Patient #21 was transferred to an inpatient psychiatric hospital on [DATE] at 6:23 PM.

There was no evidence of documented observations of Patient #21 at least every 15 minutes, per facility policy regarding frequency of observations required by nursing staff for a patient identified as "Moderate Risk" for suicide.

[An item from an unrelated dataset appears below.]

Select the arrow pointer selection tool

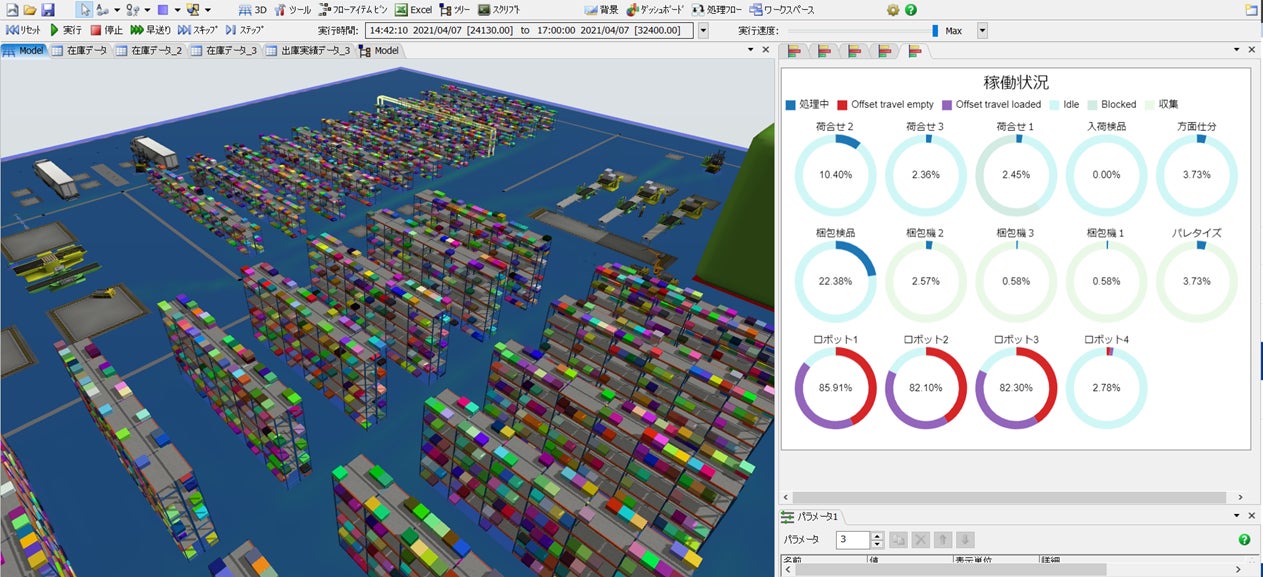pos(85,10)
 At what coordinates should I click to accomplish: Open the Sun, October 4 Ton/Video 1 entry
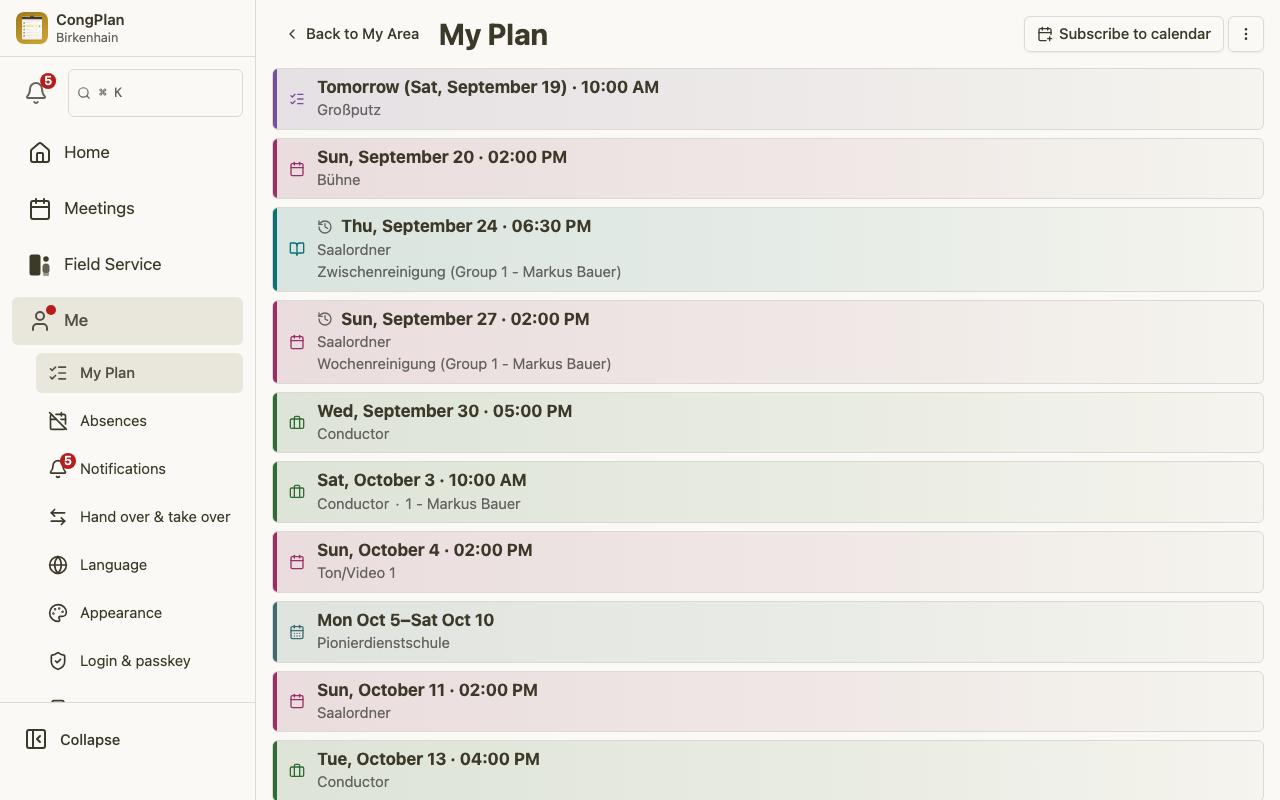(x=768, y=562)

During an interview on 4/12/21 at 2:13 PM Director of Emergency Services B stated, "Nurses should be completing the Patient Safety Screener 3 on every patient that is admitted over the age of 12, If there is a positive screen, then a secondary screen tool is to be completed by nursing to determine the level of observation that is required. Moderate risk requires intermittent observation which is intervals no less than every 15 minutes. High risk requires constant periods of one-on-one observation. Staff will document patient's condition every 15 minutes. The nurses know they should be completing these assessment."